Accuracy versus Predominance: Reassessing the validity of the quasi-steady-state approximation

TL;DR

This paper reevaluates the conditions under which the standard quasi-steady-state approximation (QSSA) is valid for enzyme kinetics, emphasizing the importance of the enzyme to Van Slyke-Cullen constant ratio for accurate model reduction.

Contribution

It clarifies the biochemical conditions that determine the validity and predominance of the standard QSSA compared to other reductions, using ordinary differential equation analysis.

Findings

The ratio e₀/Kₘ indicates asymptotic accuracy of the standard QSSA.

Predominance of the standard QSSA depends on the smallness of e₀/K.

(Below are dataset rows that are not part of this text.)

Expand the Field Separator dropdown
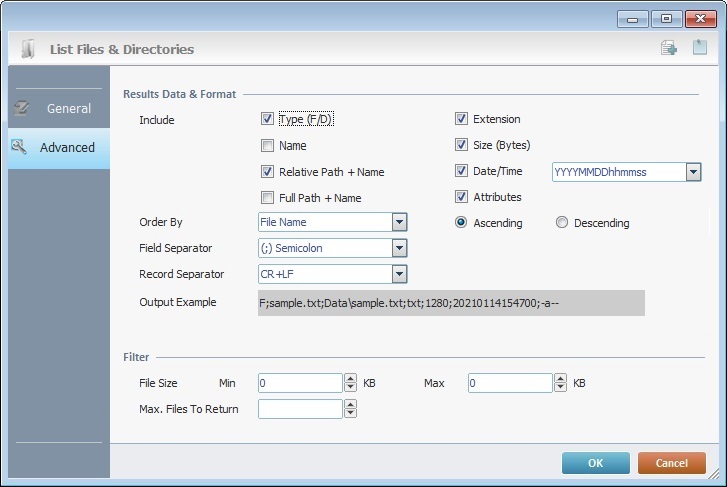coord(399,248)
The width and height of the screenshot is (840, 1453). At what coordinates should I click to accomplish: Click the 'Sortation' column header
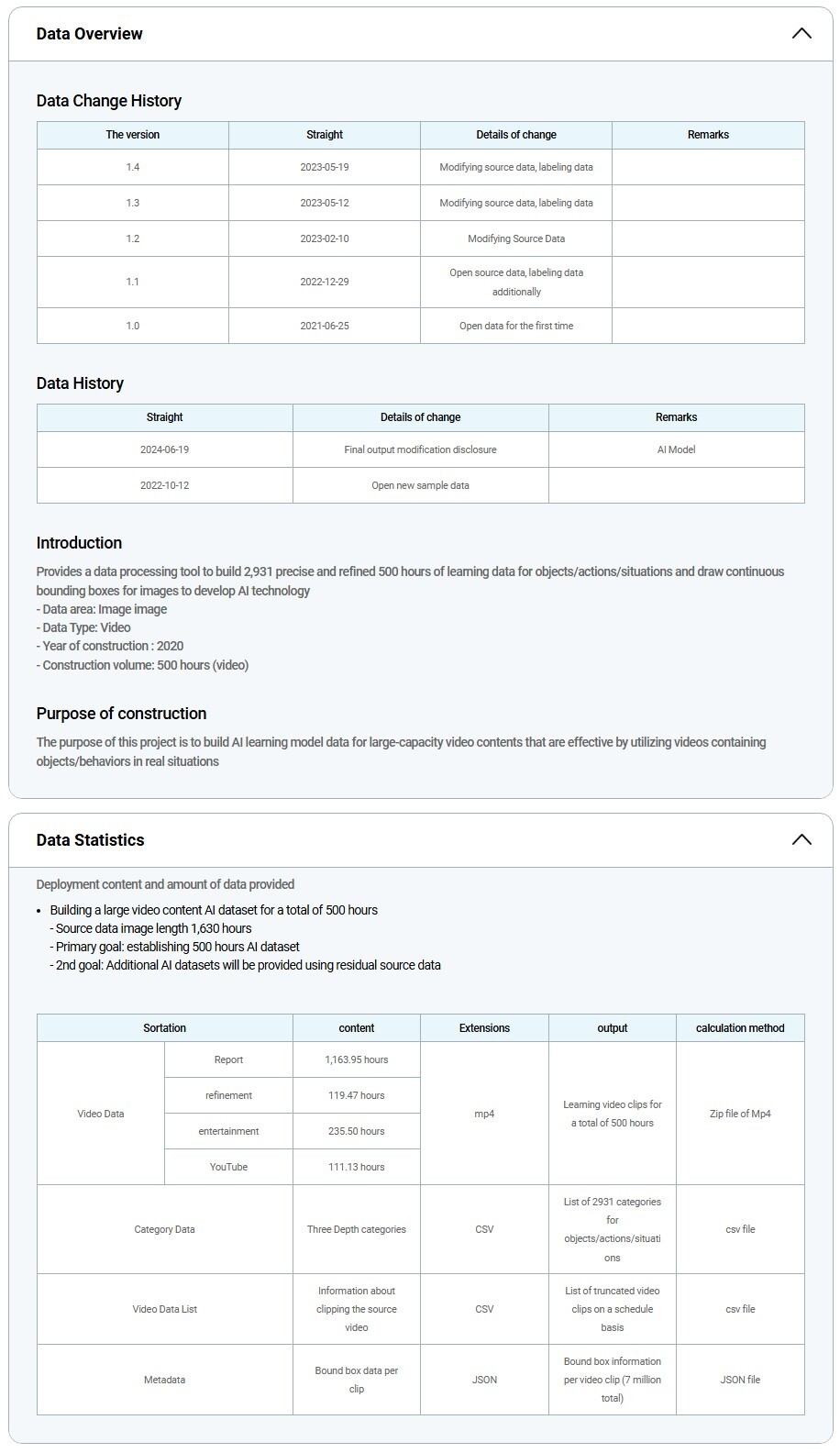[x=164, y=1028]
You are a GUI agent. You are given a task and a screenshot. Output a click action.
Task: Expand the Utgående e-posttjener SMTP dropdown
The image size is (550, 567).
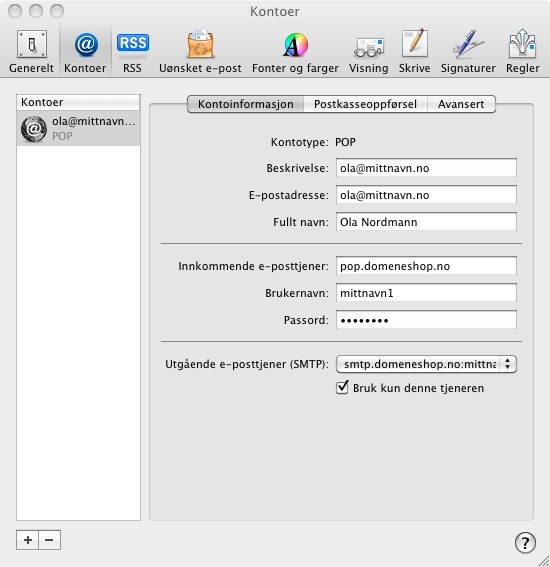426,364
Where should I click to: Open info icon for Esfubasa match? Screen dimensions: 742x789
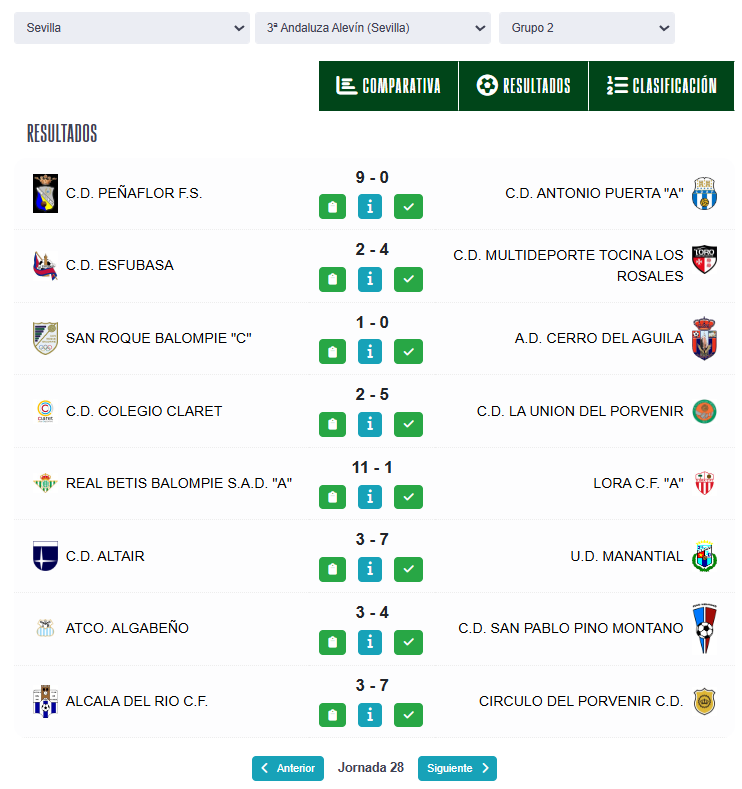(370, 280)
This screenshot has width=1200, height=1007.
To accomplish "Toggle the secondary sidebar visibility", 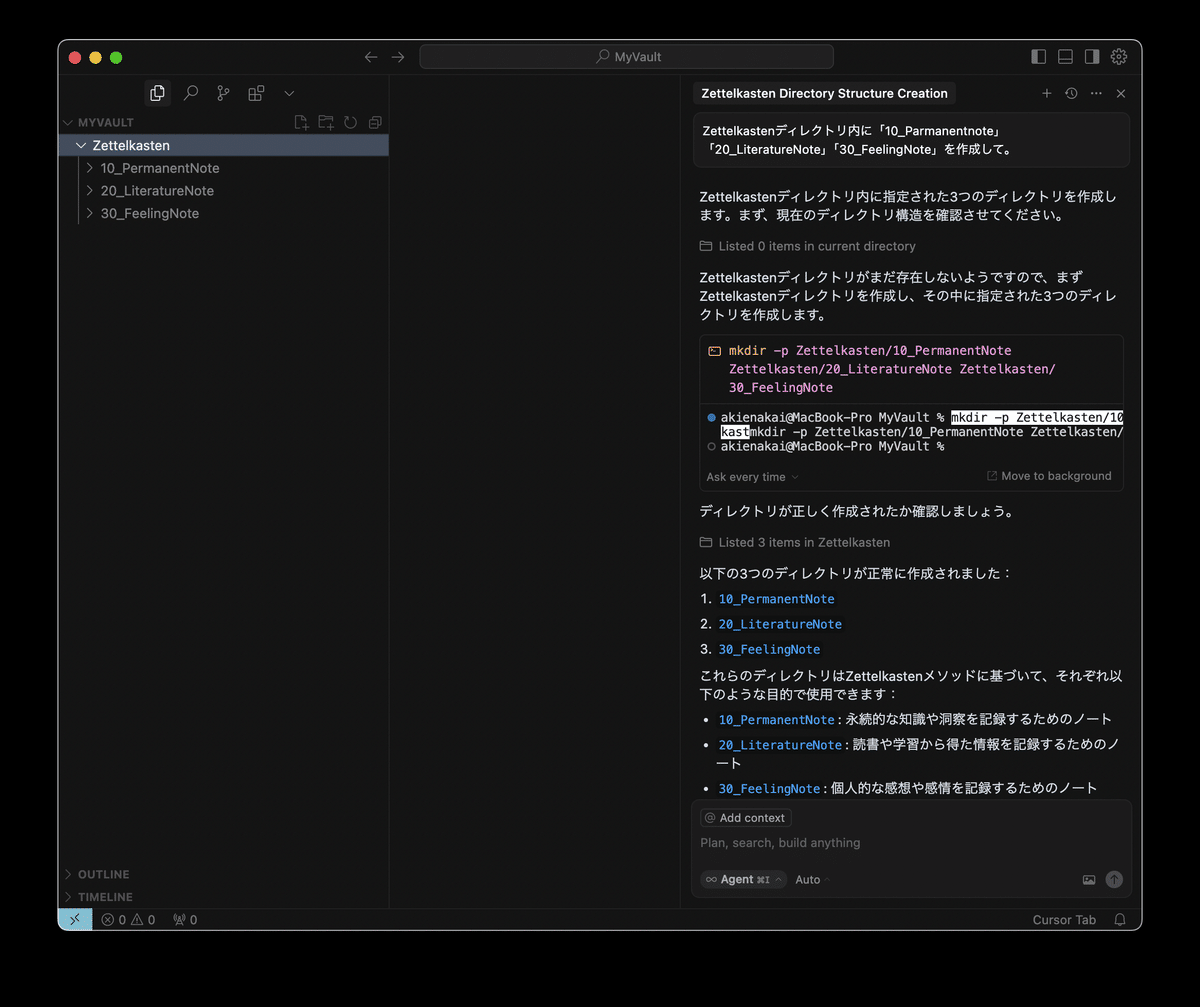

The magnitude of e₀/K is the most accurate measure of QSSA validity.

Abstract

The application of the standard quasi-steady-state approximation to the Michaelis--Menten reaction mechanism is a textbook example of biochemical model reduction, derived using singular perturbation theory. However, determining the specific biochemical conditions that dictate the validity of the standard quasi-steady-state approximation remains a challenging endeavor. Emerging research suggests that the accuracy of the standard quasi-steady-state approximation improves as the ratio of the initial enzyme concentration, $e_0$, to the Michaelis constant, $K_M$, decreases. In this work, we examine this ratio and its implications for the accuracy and validity of the standard quasi-steady-state approximation as compared to other quasi-steady-state reductions in its proximity. Using standard tools from the analysis of ordinary differential equations, we show that while $e_0/K_M$ provides an indication of the standard quasi-steady-state approximation's asymptotic accuracy, the standard quasi-steady-state approximation's predominance relies on a small ratio of $e_0$ to the Van Slyke-Cullen constant, $K$. Here, we define the predominance of a quasi-steady-state reduction when it offers the highest approximation accuracy among other well-known reductions with overlapping validity conditions. We conclude that the magnitude of $e_0/K$ offers the most accurate measure of the validity of the standard quasi-steady-state approximation.